The 204 is a 20 caliber round that fires a 32 to 45 grain bullet and velocities that rival the 220 swift but with less barrel burning and pressure.  The 204 compared to the 17 remington has less fouling, less pressure, longer case life and longer range all with better accuracy.  The 204 usually has  around a 4200 fps muzzle velocity  but can be loaded a little hotter wit handloading.  The 17 remington is the closest caliber to compare to the 204 when it comes to terminal effects on varmints. With the 17 you either get a dead animal with not a mark, or immediate disassemble of the target. The 204 is always impressive on the target. Crows look like a grenade went off inside a feathered pillow and the flatter trajectory of the .204 allows dead on aiming to ranges that you would not believe if you are used to 22.250s and .223s.

The XR-100  is  the same action as the xp100 pretty much, but thats where it ends.  The Rifle comes with a laminated stock with a thumbhole grip that feels great in the hand. I was never a thumbhole stock fan but this is nice. The barrel is free floated  and the fore arm has the cooling slots. I have not clue why because it is a single shot bolt action and it would be real work to heat it up enough to really need them.   The stock is  sadly not bedded in any way which is typical for remington in those type stocks. It does not effect the accuracy of the gun in any practical way though.

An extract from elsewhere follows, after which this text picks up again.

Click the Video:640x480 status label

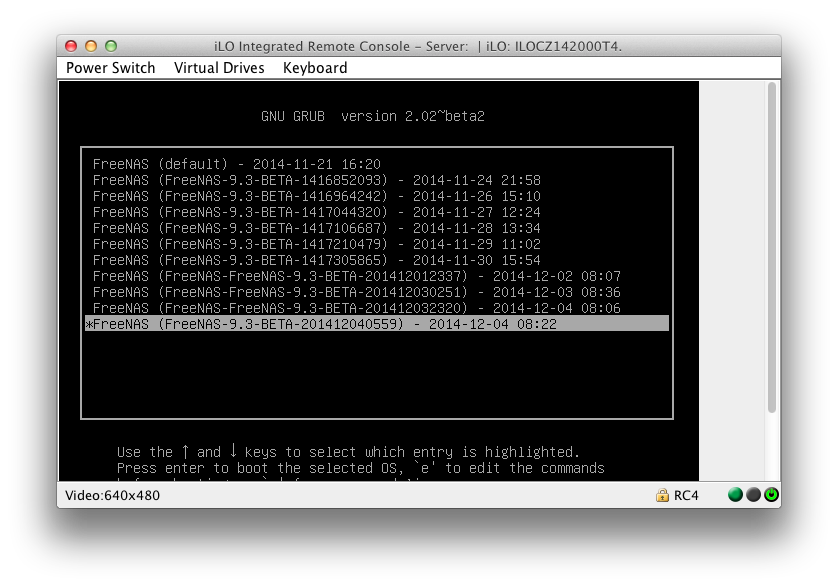tap(112, 495)
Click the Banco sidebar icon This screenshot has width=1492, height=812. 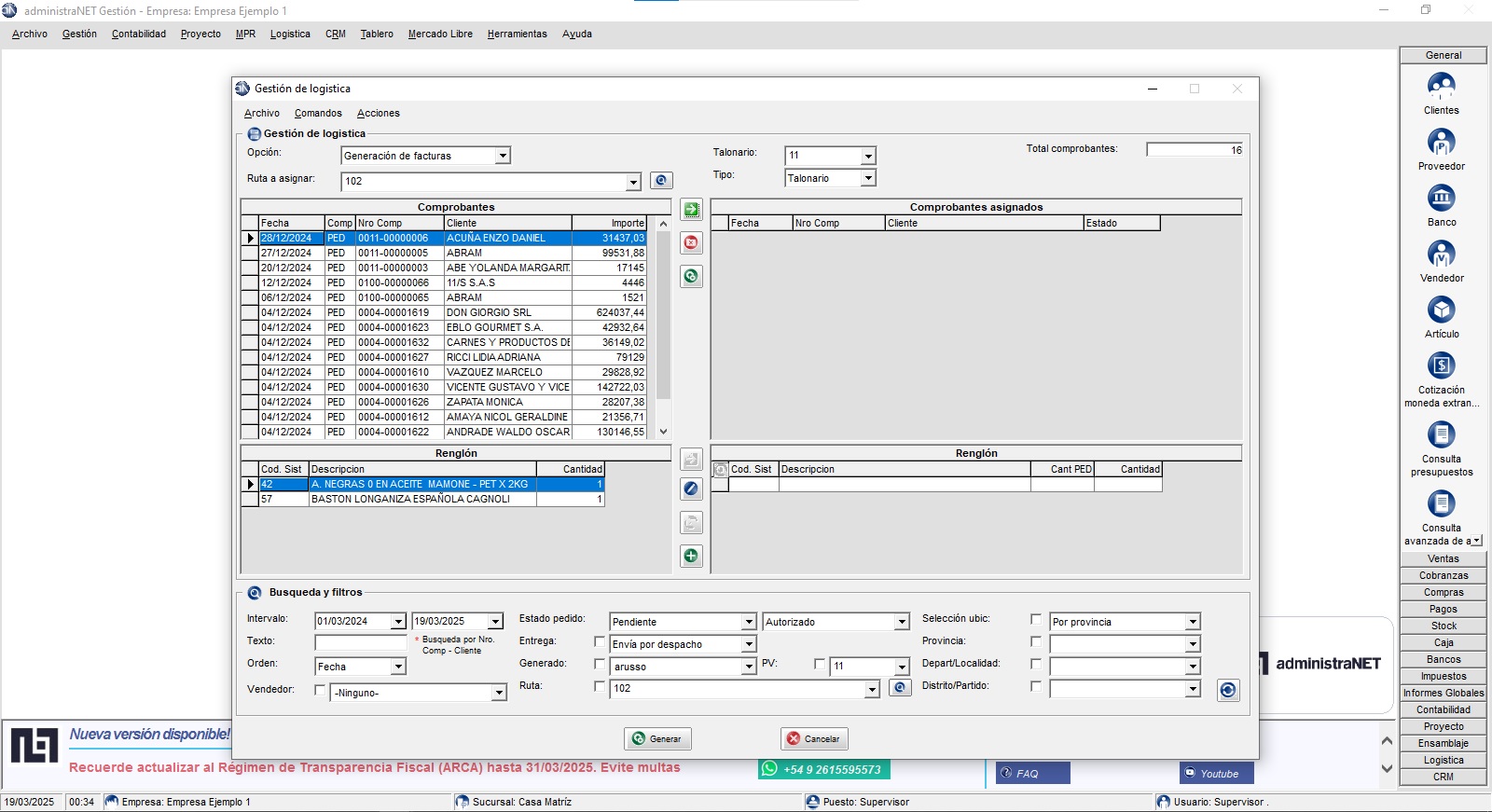point(1441,205)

The gun using my handload of Vit powder and  a 32gr Vmax shoots 1/2 MOA to 3/4 MOA depending on me. One thing I notice is people tend to  think their groups are worse when looking at the results of the 204 on paper. The holes are smaller so the space between holes in the group sometimes makes some people mistakenly think its not shooting up to par.  On the surface it can look so so until they stop and think about the size of the holes and measure the group. A 3/4 MOA 100 group with a 20 cal looks horrible when shown beside a 3/4 MOA group from a 308.

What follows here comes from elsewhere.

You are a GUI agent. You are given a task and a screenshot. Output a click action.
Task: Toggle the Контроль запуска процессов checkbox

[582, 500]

I usually zero the .204  so I can hold dead center of a crow out to 300 yards and they have yet to let me down. That is the real benefit of the round to me more so then its terminal effects. It is easy even for a beginner to use  since they have little experience judging distance and using hold.

The XR100 comes with  the standard remington 700 trigger but it is adjusted to be very very light. Some feel less then 3 ponds and break like a GI Joe action figures thumb. This makes the gun a pleasure to shoot when you out good glass on it and consider its accuracy and trajectory.  Opening the bolt shows the guns  solid no magazine action. The gun is single feed. This is not a big deal for what it was meant for  but some people would want a repeater.

The gun has a  leupold VX-II 6x-18x scope on it. This scope with the target turrets has long been a favorite of mine when it comes to none tactical uses. It is attached with leupold bases and rings.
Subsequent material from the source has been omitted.